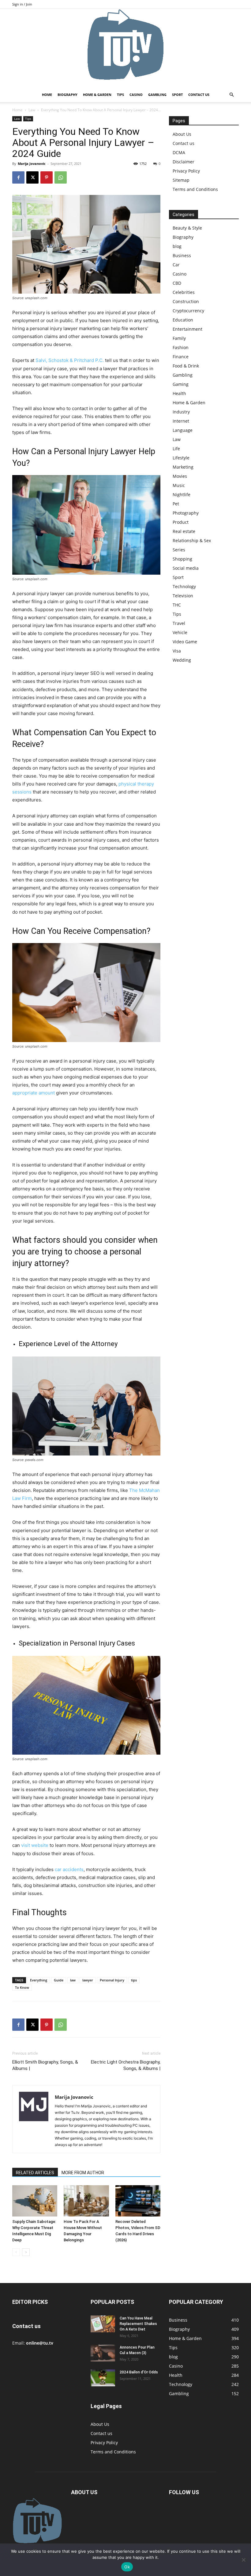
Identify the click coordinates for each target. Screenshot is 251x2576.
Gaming (181, 384)
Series (179, 550)
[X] (32, 177)
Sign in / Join (22, 4)
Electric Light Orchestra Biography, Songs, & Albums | (125, 2065)
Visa (177, 651)
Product (181, 522)
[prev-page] (16, 2252)
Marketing (183, 467)
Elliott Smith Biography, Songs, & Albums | (45, 2065)
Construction (186, 301)
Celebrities (184, 292)
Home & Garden (97, 94)
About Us (182, 134)
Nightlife (181, 494)
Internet (181, 421)
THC (177, 605)
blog (177, 246)
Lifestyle (181, 458)
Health (179, 393)
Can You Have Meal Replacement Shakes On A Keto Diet (138, 2323)
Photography (186, 513)
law (73, 1980)
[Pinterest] (46, 177)
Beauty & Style (187, 228)
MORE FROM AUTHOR (83, 2172)
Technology (184, 586)
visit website (34, 1845)
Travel (179, 623)
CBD (177, 283)
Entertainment (187, 329)
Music (179, 485)
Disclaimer (183, 162)
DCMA (179, 152)
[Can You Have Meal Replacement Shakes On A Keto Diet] (103, 2323)
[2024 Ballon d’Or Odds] (103, 2377)
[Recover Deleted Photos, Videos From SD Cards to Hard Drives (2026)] (137, 2200)
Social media (186, 568)
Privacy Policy (186, 171)
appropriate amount (33, 1093)
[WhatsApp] (60, 177)
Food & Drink (186, 366)
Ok (127, 2566)
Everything (38, 1980)
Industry (181, 412)
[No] (243, 2560)
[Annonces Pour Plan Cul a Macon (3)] (103, 2353)
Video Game (185, 642)
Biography (67, 94)
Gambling (157, 94)
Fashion (181, 347)
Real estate (184, 531)
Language (183, 430)
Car (176, 265)
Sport (177, 94)
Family (179, 338)
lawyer (87, 1980)
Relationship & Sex (192, 540)
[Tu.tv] (125, 48)
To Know (22, 1987)
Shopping (182, 559)
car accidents (69, 1869)
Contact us (198, 94)
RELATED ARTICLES (35, 2172)
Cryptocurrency (188, 311)
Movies (180, 476)
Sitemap (181, 180)
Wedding (182, 660)
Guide (58, 1980)
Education (183, 320)
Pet (176, 504)
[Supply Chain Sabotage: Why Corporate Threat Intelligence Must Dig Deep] (34, 2200)
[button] (231, 95)
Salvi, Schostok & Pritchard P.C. (70, 360)
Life (176, 448)
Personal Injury (112, 1980)
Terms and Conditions (195, 189)
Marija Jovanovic (32, 163)
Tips (120, 94)
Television (183, 596)
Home (47, 94)
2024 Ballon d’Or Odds (139, 2372)
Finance (181, 357)
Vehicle (180, 632)
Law (31, 109)
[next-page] (26, 2252)
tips (134, 1980)
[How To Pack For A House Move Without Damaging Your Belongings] (86, 2200)
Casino (136, 94)
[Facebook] (18, 177)
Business (182, 255)
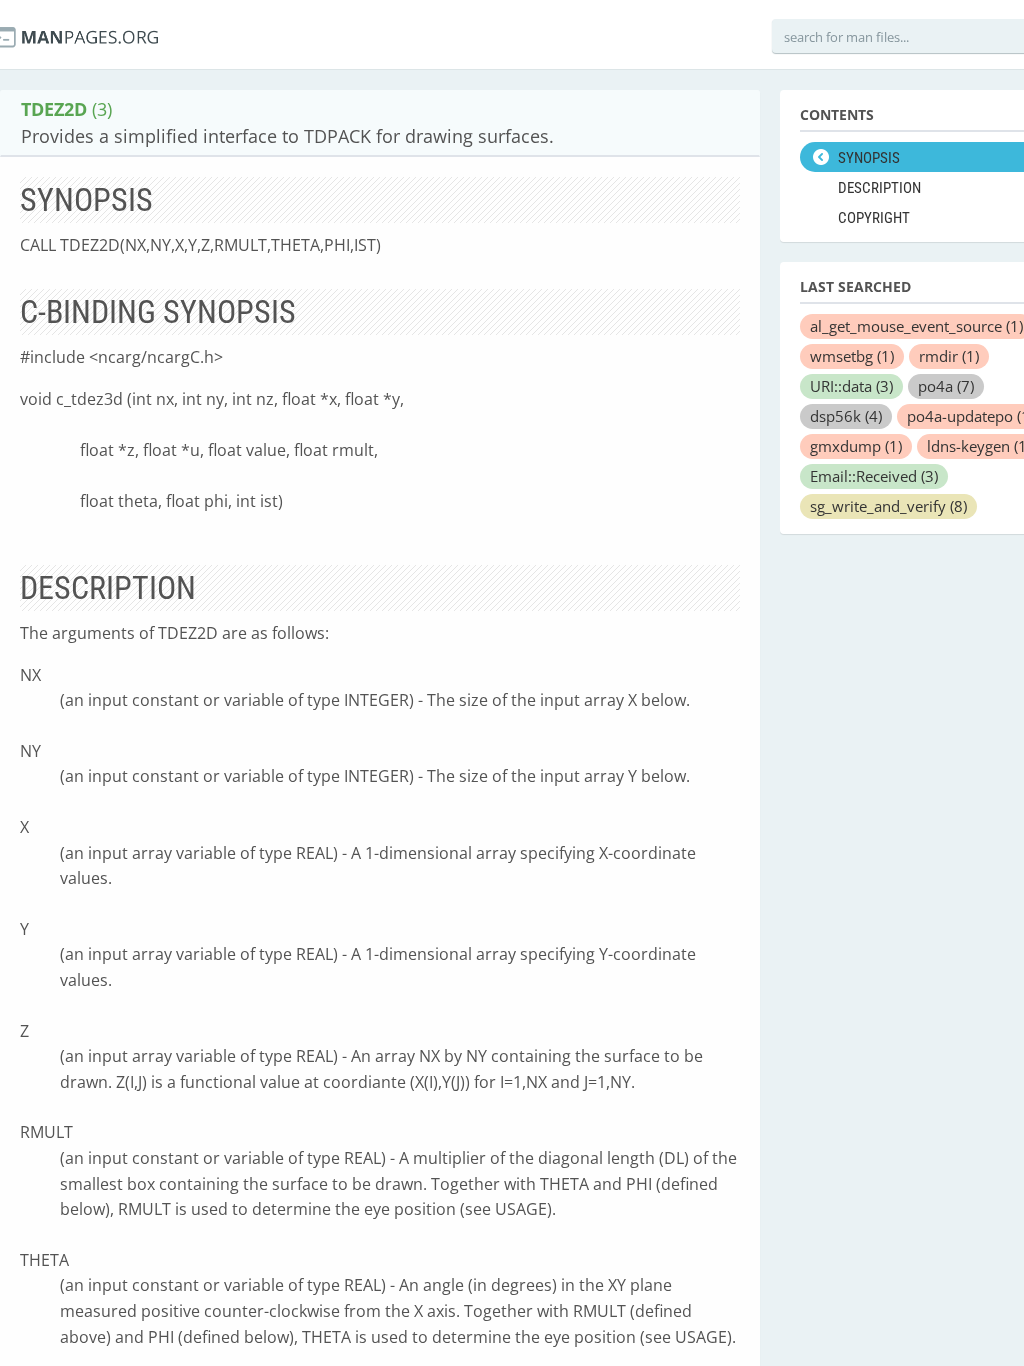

---------------

YOUR GOAL
Which lines of the data above contain the string "Replacement"? Copy each of them.

OUTPUT OF THE TASK
Can You Have Meal Replacement Shakes On A Keto Diet (138, 2323)
[Can You Have Meal Replacement Shakes On A Keto Diet] (103, 2323)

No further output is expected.